May we make a suggestion for a fitting punishment for this guy? Hint: It does involve a tire pump.
Get smart
Remember that old running gag where secret agent Maxwell Smart, aka actor Don Adams, would take off his footwear to make a call from his ``shoe phone?''
Seems that Walt Weller, vice president of commercial tire sales for Bridgestone/Firestone Inc., finds that an ideal way to keep in touch with his commercial dealers while out on the road.
The dapperly dressed executive, alias ``Agent R250,'' is shown above placing a call from his shoe during the tire maker's ``Bizcon 1'' commercial dealer conference held last March in San Antonio, Texas.

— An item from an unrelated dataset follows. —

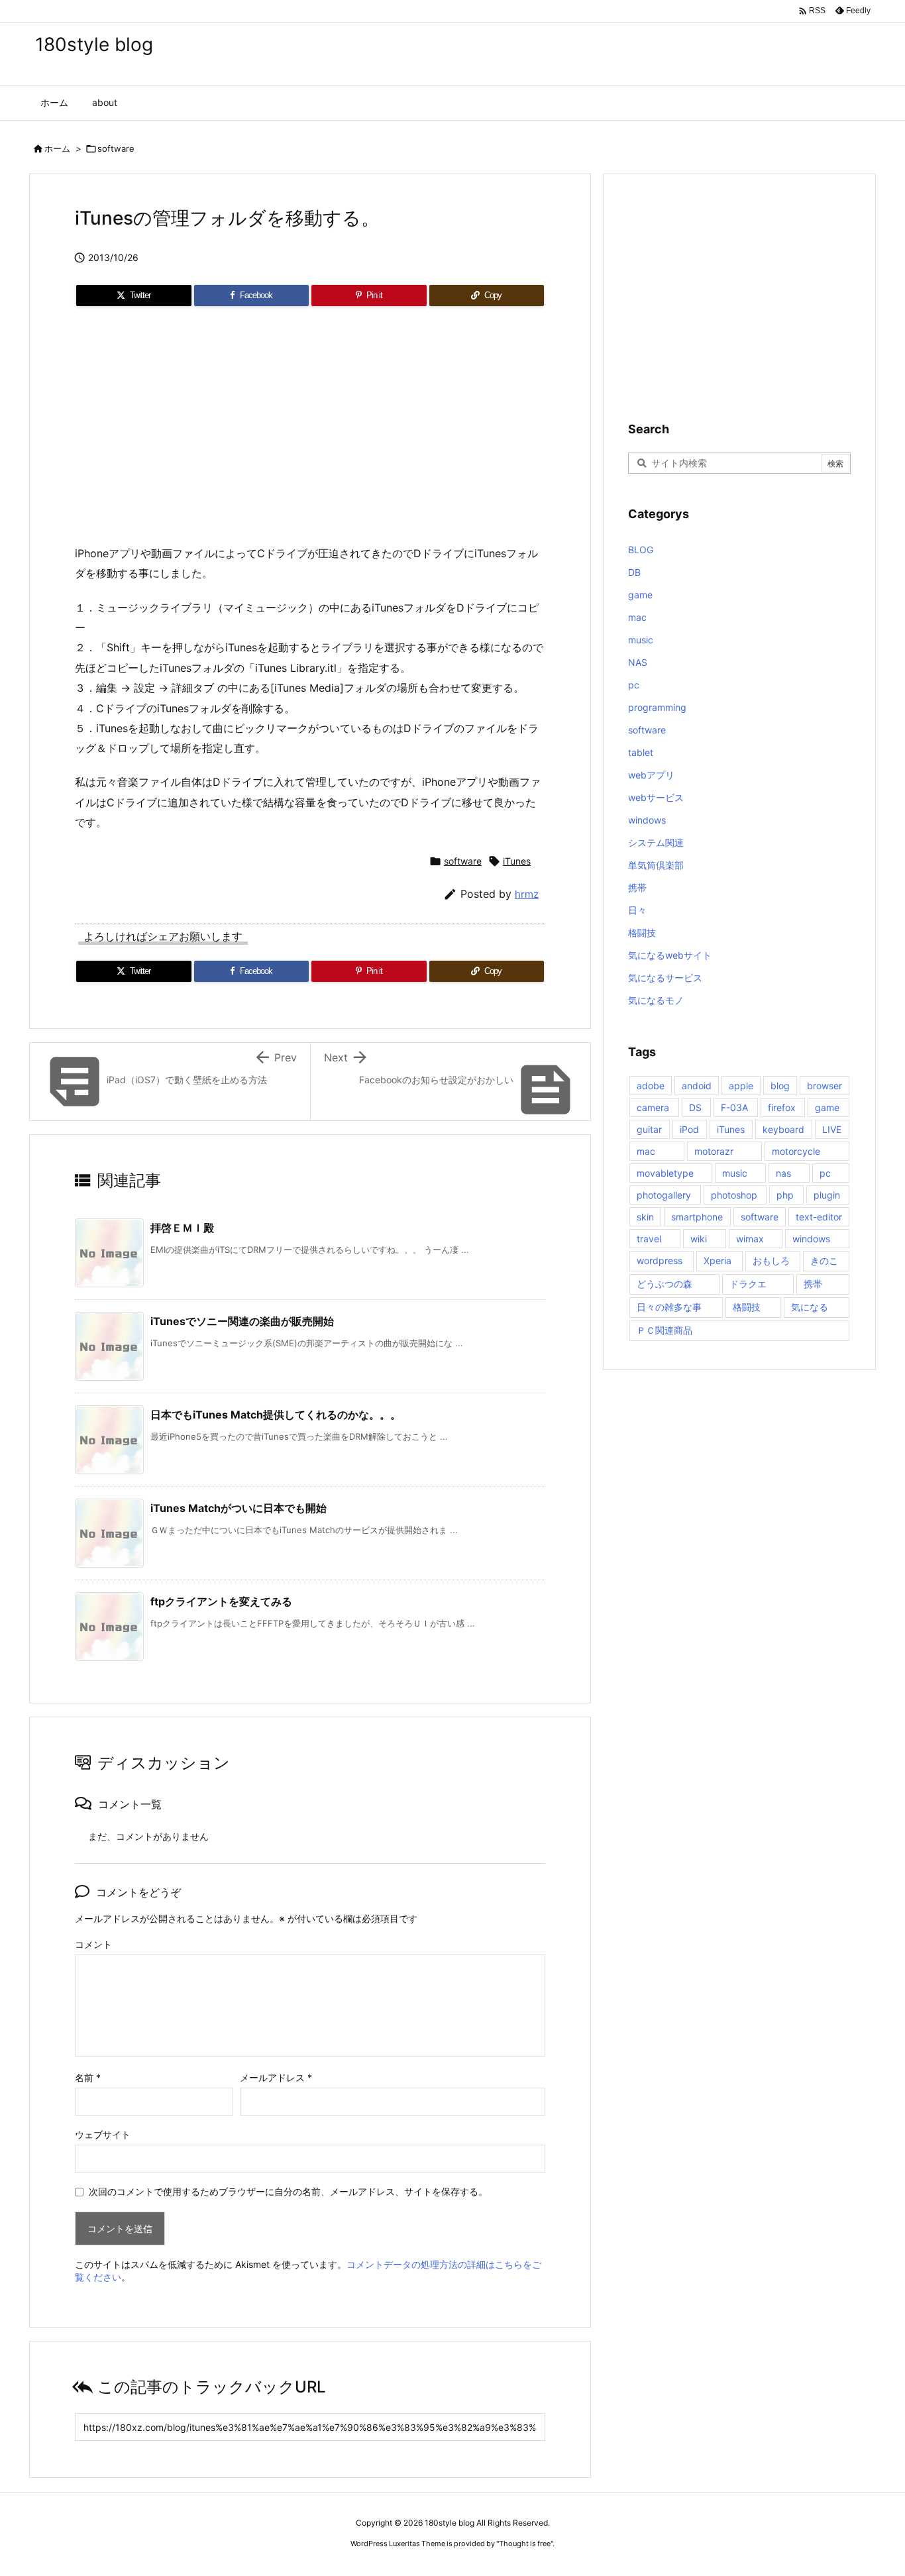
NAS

Uh, Walt. . .if you continue to forsake phone booths, you might want to consider stocking up on Dr. Scholl's ``Odoreaters.''
road ready
While working on a story recently for the annual special report in TIRE BUSINESS on commercial tire dealerships, we had a heck of a time finding a phone number/contact person for Ryder System Inc., the Miami-based firm that, among many things, leases trucks as well as rents those ubiquitous yellow ``Ryder road-ready'' vehicles.
After several fruitless tries, we reached a Ryder national customer service number, where a young lady gave us what she said was the phone number for the firm's corporate office.
So we called it, only to hear-``You've reached the hottest phone line in the country, where horney girls are waiting to take your call.''
Some new Ryder promotion, we wondered?
Or was the company perhaps branching out into other endeavors?
Naw. . . . It seems that the Ryder employee mistakenly gave us the wrong telephone number, though it is very similar to the real corporate number.